Without including any images, output the listing below exactly.

> **DATA SHOWN**:
================================

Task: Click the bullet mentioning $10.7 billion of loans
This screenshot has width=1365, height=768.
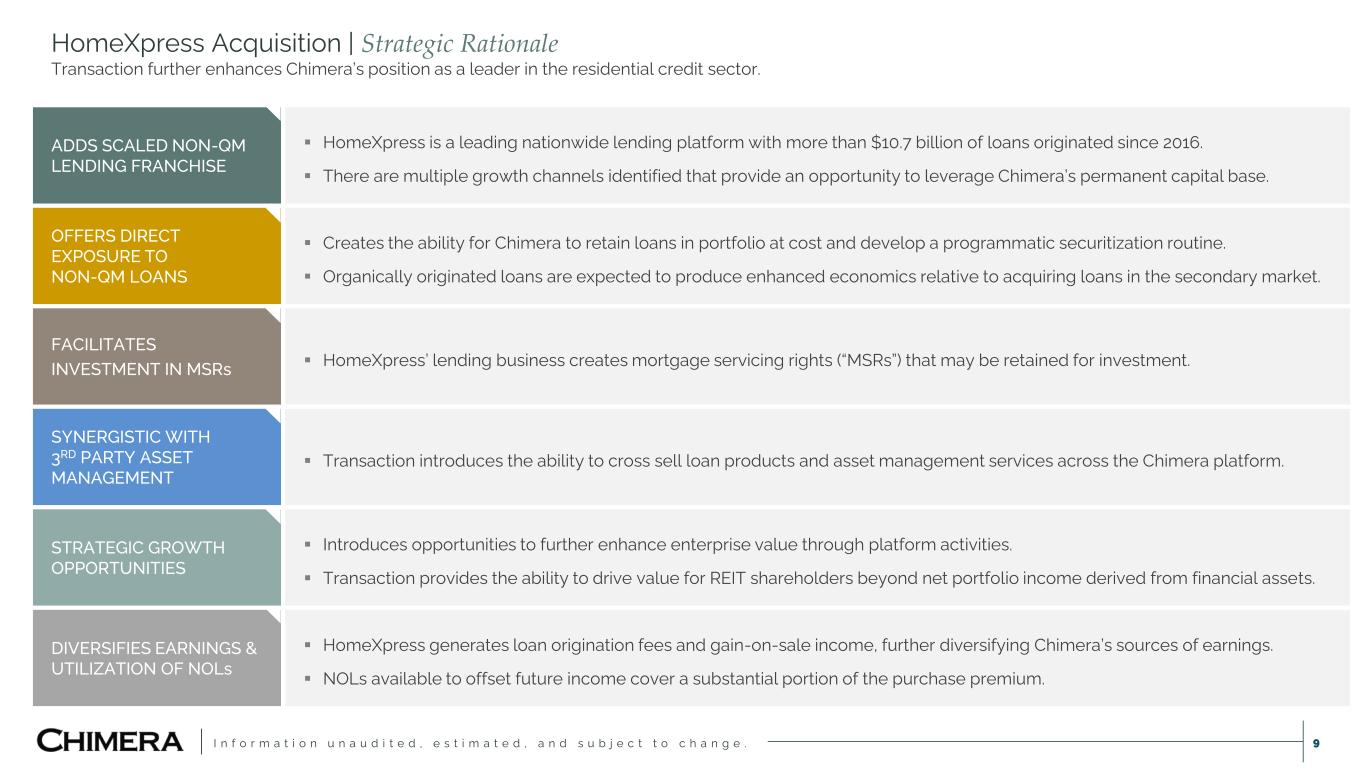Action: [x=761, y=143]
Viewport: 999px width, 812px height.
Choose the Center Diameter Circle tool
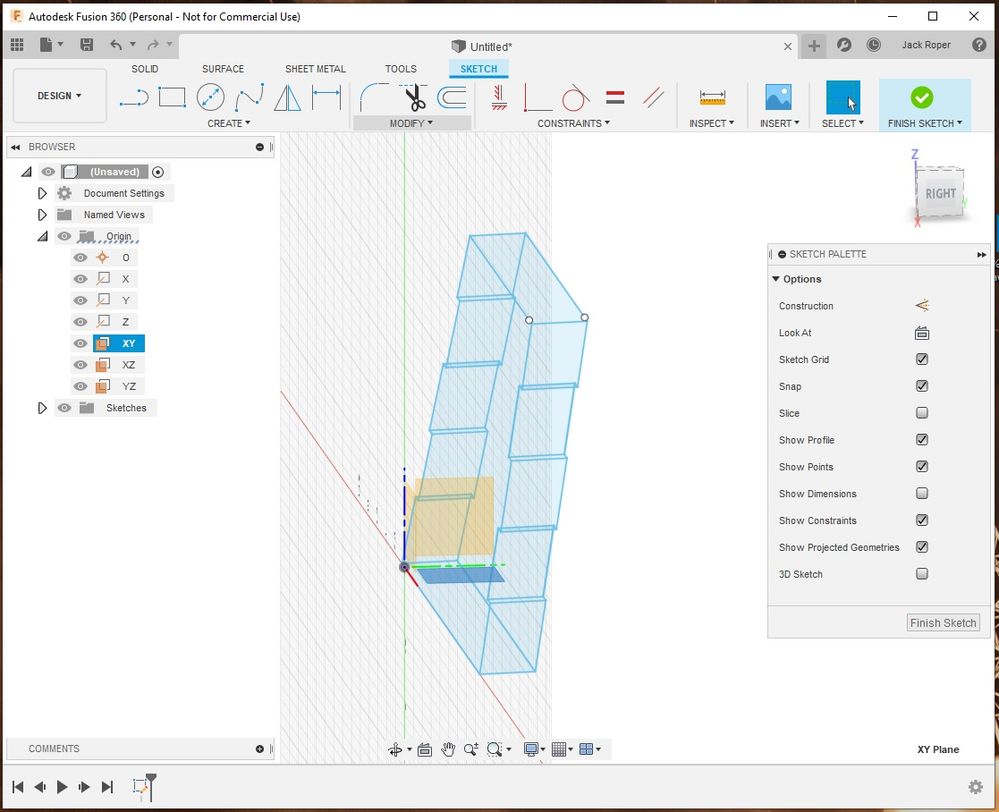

================================

> **YOUR RESPONSE**:
Task: Click the bullet mentioning $10.7 billion of loans
This screenshot has width=1365, height=768.
Action: [x=761, y=143]
Viewport: 999px width, 812px height.
Choose the Center Diameter Circle tool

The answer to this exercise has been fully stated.